“But I tell you who hear me: Love your enemies, do good to those who hate you, bless those who curse you, pray for those who mistreat you.”
Luke 6: 27
As we expose our hearts in prayer, our hearts soften in love and our eyes begin to see life through God’s eyes of love. As a result, we are changing. We are being transformed. We are being set free to be who God made us to be–people who love as God loves.
Love moves us beyond ourselves and our circle of family and friends. Love moves us even to a different relationship with those whom we have come to see as enemies. People who hate us, or mistreat us, or curse us, or in some way threaten us become people that we now know are loved by God. They become people for whom we are called to pray–people we are called to treat with kindness and respect.

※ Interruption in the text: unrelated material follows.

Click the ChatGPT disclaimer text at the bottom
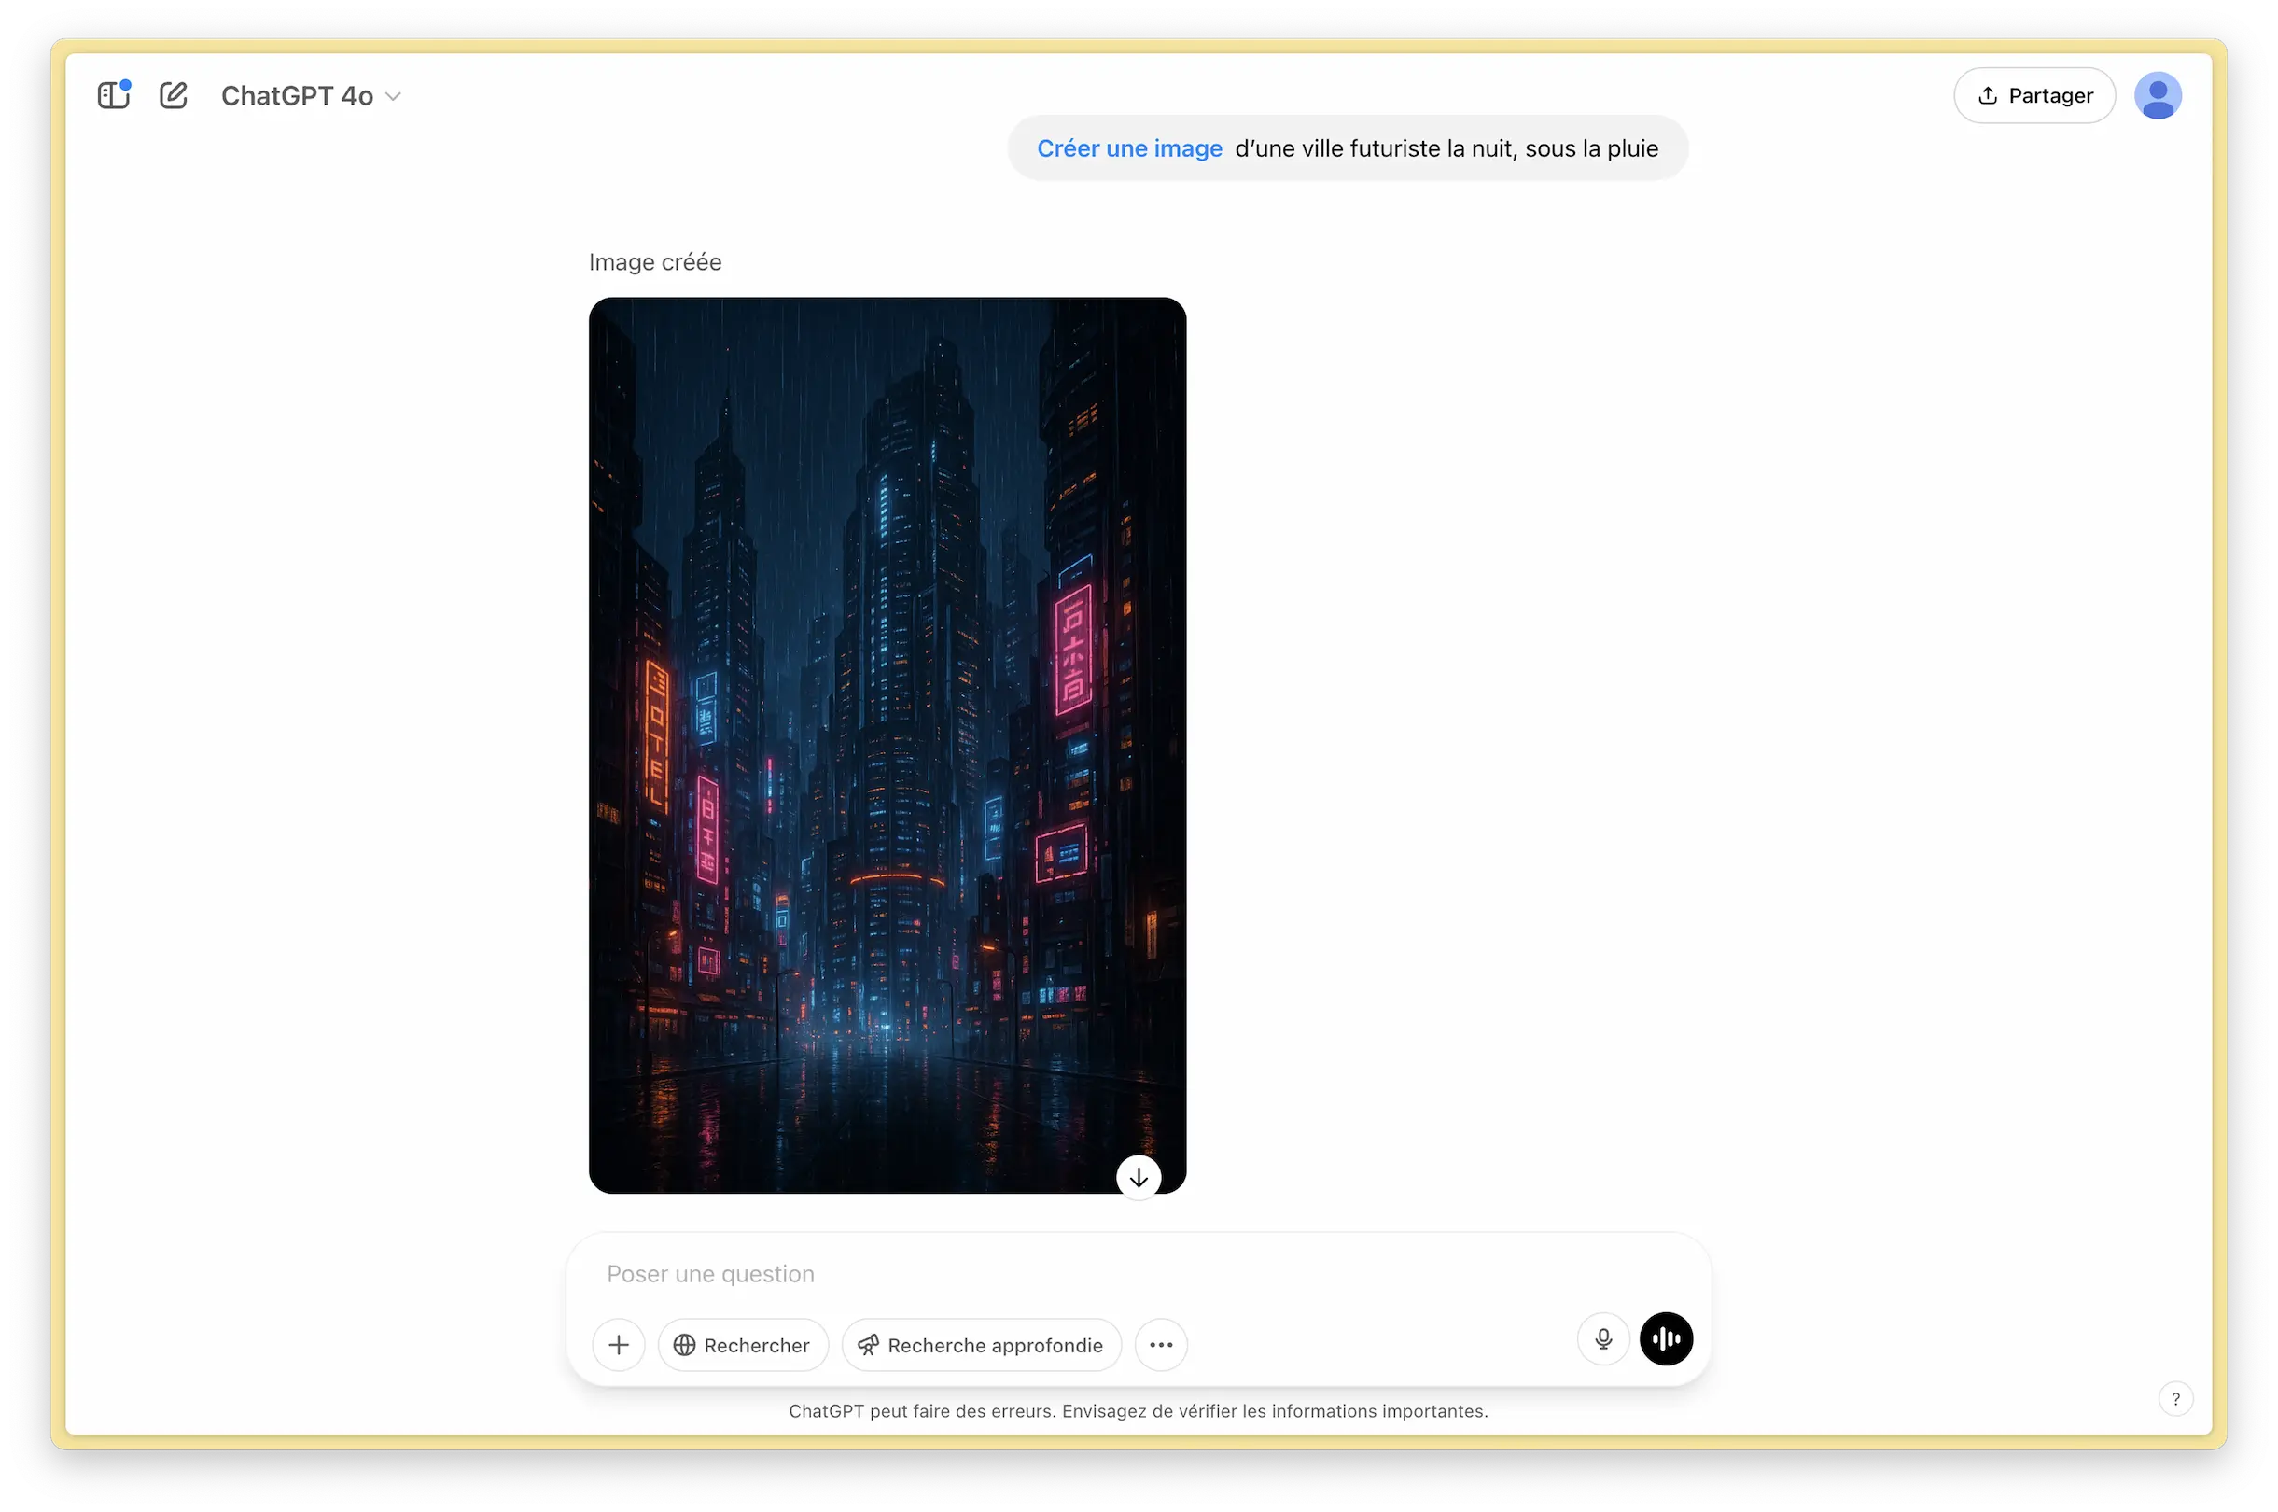Image resolution: width=2278 pixels, height=1512 pixels. tap(1138, 1411)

This call to love our enemies, to pray for them and to do good to them, is a call to radical change. Our instinct is to judge those who are unkind to us and to defend ourselves against them. Our instinct is to see them as less than human, less than precious, less than people loved by God. We want to return hate for hate, cursing for cursing, mistreatment for mistreatment. It seems right. It seems fair. It seems like something we should be able to do in the name of justice, believing God is on our side.

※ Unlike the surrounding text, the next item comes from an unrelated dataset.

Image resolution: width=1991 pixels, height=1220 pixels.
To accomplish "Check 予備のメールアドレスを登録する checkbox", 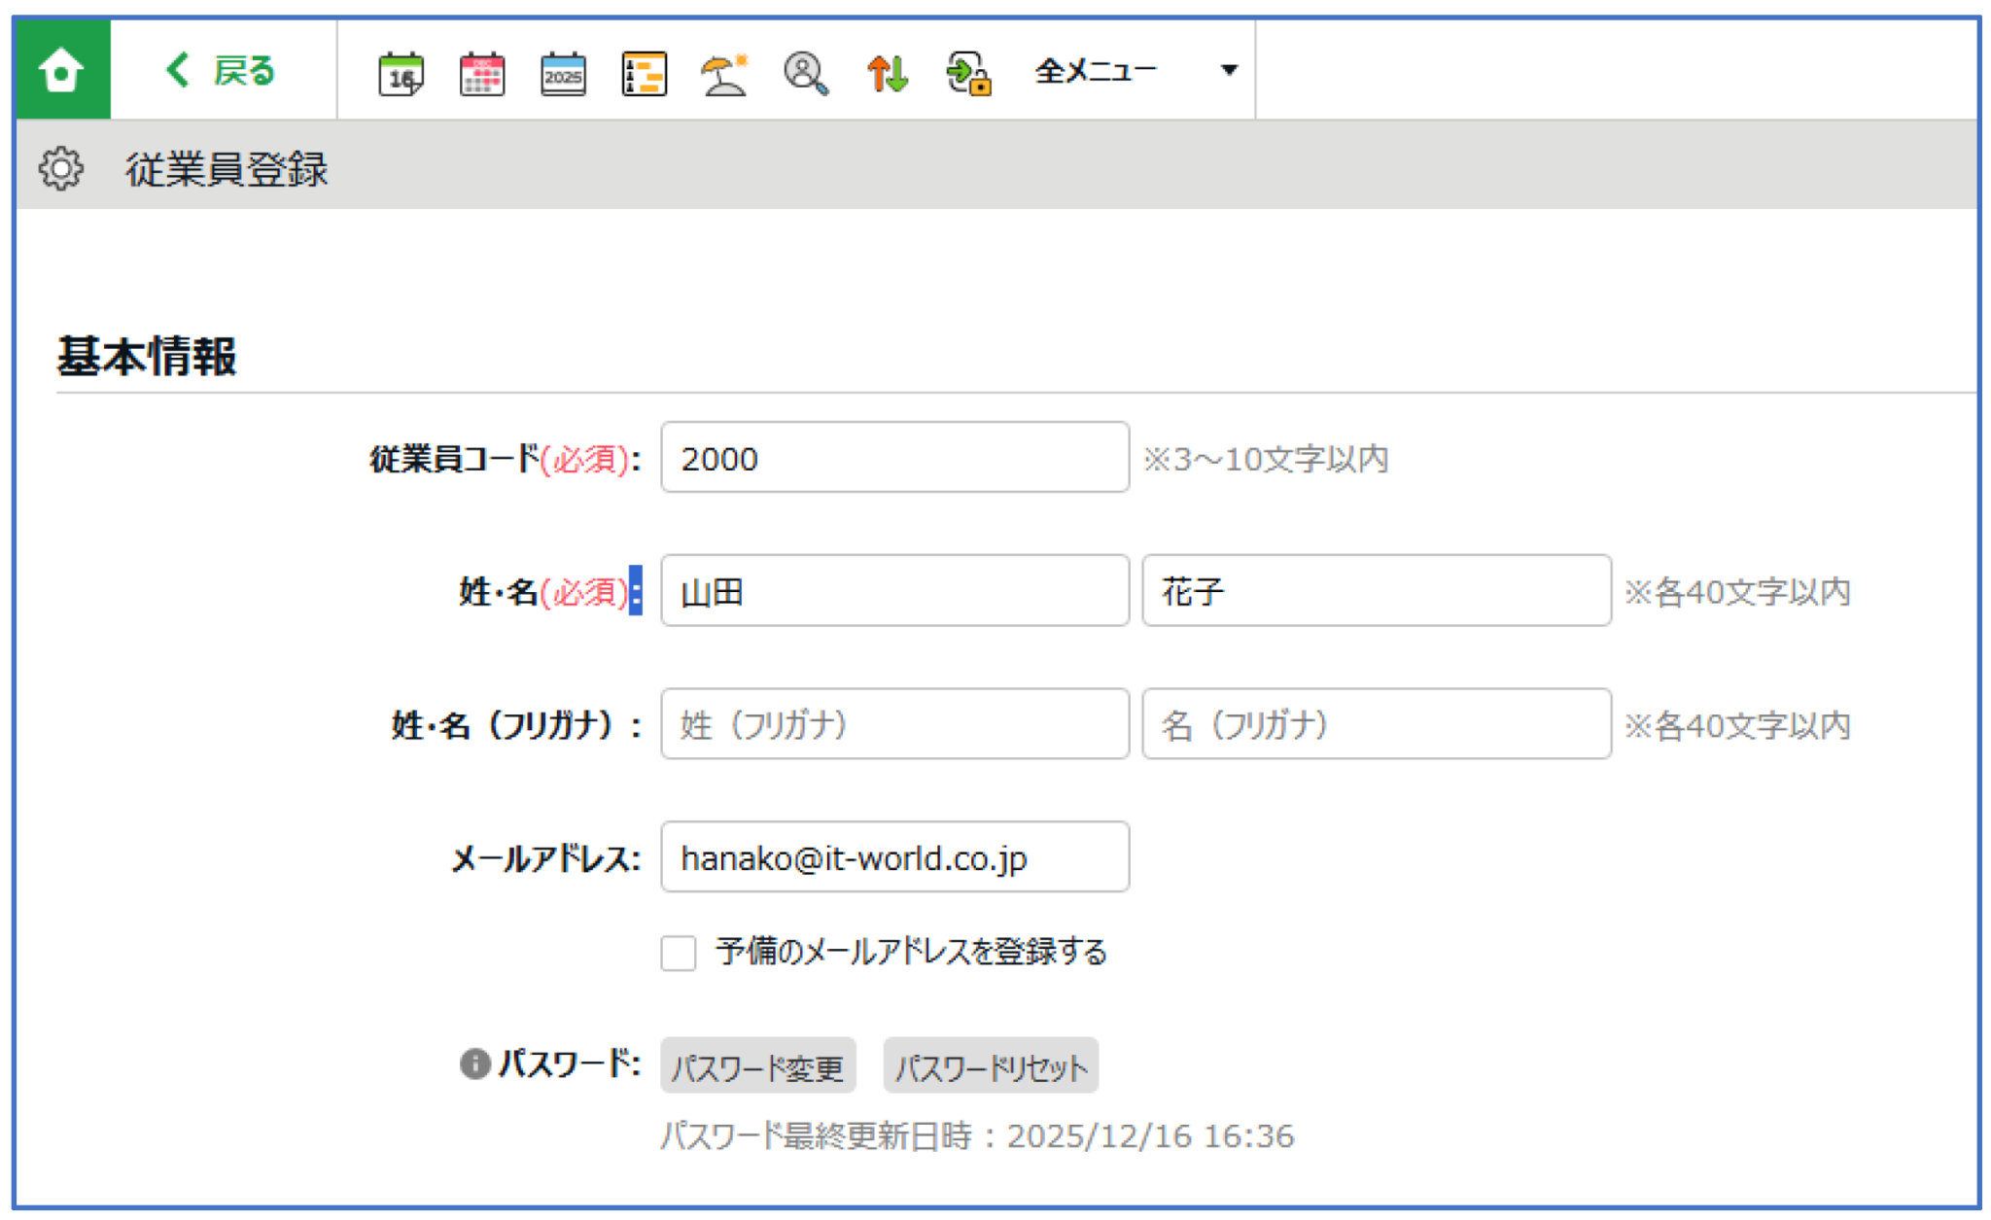I will tap(679, 952).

But this is not the way of Love. This is not God’s way. To pray is to be radically transformed by the God whose essence is love. To pray is to express this radical transformation by praying blessing on those who curse us and by being kind to those who mistreat us.
Nelson Mandela did this. He was imprisoned in South Africa’s jails for much of his adult life because he sought political change in his country. In the years that he was held against his will he befriended his guards. He treated them with kindness. He showed them love. This love did not end when he was eventually freed. It did not end when he was made president of his country. He seated these men as guests of honor on the platform when he was sworn into office.
Mandela could have returned hatred for hatred and lived a bitter life. But he extended loving respect to his captors and this changed everything. It kept him grounded in love. And it planted seeds of peace and reconciliation that blossomed into the first fruits of the healing of a nation.
The story of President Mandela stirs something deep in our spirits. It stirs a recognition of who we really are, of who God made us to be, of the love that we are capable of when we allow God to heal us and free us.
Prayer leads to this. Prayer becomes this. It leads to praying for our enemies, to doing good to those who hate us. What might we pray when we pray for our enemies? We might pray for our own eyes and hearts to open in love so that we can see them as valued and loved by God. We might pray for their eyes and hearts to open so that they might know themselves to be loved by their Maker. We might pray for humility and wisdom to know how to be the expression of God’s love to them. We might pray for peace, justice and reconciliation to come to them and to us that we might all know together God’s healing love.
You know that when someone is unkind to me,
when someone threatens me in any way,
I see them as an enemy.
My instinct is to return hate for hate.
It seems fair to me. It seems appropriate.
I know this leaves me hardened and bitter.
I know it makes reconciliation more difficult.
You call me to love those that hate me,
to pray for those who would harm me.
I will need new eyes and a new heart
to see and love like you.
Help me to see in the way you see.
Help me to love like you love.
I pray for those whom I have thought of as “the enemy”.
May they know their value.
May they know your love.
May they be blessed.
Prayer suggestion:
Make a list of all those whom you consider an enemy of some kind–whether you know them personally or you just know about them. Pray for them. Ask God for the eyes to see them and a heart to love them.